Venía regresando de Guatemala Ciudad. La jornada de mi regreso suele ser un poco... entretenido, cansado. Cuando tienes poco tiempo para tomar aire, haciendo una cosa tras otra, suele cargarse el ánimo. De hecho, no sé ustedes, me he fijado un poco en el rostro de los viandantes y los encuentro algo serios, quizá por las prisas y las preocupaciones. A mí también me sucede. Y, con frecuencia, me digo: "esta persona tiene su propia vida, sus propias preocupaciones, su propia historia, que Dios conoce".
Lo cierto es que, hoy, pasando por Chimaltenango, tuve que bajarme a recoger una encomienda. Cuando ya iba a subirme de nuevo al carro, tras acomodar una última cosa, alguien me gritó a lo lejos: "¡Padre!" Después de dejar lo que llevaba entre manos, me fijé: era una señora sencilla, medianamente madura, que llevaba puesto un sombrero de tela de color beige, e iba empujando un pequeño carruaje. Me saludó con un "buenas tardes".

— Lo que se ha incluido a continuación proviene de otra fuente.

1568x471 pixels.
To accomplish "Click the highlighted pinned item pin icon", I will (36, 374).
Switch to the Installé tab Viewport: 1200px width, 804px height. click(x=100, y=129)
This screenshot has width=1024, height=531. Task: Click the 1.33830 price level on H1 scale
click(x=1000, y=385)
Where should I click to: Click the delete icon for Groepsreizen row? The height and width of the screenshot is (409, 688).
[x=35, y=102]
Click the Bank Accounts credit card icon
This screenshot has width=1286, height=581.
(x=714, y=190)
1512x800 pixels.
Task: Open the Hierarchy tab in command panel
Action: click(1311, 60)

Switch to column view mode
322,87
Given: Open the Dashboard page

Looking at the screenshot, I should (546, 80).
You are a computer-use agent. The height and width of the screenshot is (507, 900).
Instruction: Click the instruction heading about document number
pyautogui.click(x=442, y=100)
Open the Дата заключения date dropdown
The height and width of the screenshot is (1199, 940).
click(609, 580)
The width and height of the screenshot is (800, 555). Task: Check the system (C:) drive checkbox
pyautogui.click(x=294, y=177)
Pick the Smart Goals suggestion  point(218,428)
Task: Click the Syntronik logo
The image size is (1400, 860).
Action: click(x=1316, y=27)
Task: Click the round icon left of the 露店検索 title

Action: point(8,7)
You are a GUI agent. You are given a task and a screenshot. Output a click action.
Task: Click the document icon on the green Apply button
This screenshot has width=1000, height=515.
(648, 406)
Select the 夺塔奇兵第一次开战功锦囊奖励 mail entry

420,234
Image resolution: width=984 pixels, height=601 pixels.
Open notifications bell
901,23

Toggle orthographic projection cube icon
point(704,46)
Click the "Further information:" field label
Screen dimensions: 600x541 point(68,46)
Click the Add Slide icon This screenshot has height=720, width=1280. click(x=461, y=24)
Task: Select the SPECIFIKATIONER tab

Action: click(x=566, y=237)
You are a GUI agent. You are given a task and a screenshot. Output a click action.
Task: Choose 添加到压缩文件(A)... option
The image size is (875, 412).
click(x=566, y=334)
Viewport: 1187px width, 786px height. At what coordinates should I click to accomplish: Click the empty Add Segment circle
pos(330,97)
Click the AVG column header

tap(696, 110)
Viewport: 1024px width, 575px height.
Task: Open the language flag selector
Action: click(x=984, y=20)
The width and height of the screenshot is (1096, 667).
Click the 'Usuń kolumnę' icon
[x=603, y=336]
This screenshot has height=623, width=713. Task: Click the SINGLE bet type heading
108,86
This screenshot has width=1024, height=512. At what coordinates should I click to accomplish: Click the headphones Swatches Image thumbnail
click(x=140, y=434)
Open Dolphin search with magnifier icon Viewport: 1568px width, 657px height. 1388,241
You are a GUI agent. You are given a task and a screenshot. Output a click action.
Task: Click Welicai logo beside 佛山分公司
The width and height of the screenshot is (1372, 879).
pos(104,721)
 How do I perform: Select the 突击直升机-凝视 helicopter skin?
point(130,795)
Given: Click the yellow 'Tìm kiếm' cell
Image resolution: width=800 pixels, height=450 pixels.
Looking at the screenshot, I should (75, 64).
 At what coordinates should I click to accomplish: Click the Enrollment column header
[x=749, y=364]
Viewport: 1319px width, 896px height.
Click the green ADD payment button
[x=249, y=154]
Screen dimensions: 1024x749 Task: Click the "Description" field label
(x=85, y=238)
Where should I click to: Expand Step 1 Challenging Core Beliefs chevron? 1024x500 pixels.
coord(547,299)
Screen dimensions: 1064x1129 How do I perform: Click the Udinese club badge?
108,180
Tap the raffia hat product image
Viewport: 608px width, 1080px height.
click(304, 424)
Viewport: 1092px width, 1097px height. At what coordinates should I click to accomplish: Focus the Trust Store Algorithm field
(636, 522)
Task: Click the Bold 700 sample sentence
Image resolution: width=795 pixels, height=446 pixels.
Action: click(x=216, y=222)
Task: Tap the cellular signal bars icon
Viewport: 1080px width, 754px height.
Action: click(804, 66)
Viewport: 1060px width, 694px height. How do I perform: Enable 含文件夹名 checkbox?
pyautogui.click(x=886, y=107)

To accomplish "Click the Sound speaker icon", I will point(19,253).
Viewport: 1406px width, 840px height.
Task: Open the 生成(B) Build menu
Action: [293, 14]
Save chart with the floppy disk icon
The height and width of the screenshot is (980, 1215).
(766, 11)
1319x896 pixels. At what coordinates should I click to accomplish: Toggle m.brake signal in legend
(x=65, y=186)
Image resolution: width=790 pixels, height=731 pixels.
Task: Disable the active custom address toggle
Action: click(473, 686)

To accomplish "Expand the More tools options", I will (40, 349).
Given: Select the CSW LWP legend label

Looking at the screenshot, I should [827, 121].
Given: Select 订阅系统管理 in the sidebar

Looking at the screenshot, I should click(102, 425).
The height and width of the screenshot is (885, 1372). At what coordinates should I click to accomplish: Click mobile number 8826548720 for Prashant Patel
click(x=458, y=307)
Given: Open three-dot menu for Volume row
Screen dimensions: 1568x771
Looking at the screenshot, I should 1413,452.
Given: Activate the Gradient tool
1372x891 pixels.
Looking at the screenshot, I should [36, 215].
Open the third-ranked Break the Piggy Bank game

La señora acompañó esos saludos con una sonrisa limpia, respetuosa. Pero, lo que más me sorprendió es que, haciendo esto, continuaba cantando animada y alegremente a una voz perceptible en la calle bulliciosa. Francamente me dio envidia, de la buena: cantar, a esa hora de la tarde..., después de lo que uno haya podido vivir.
Espero poder recordarme de esta anécdota cada tarde, todos los días, para tener el mismo espíritu alegre, sin ingenuidad, con espíritu sobrenatural.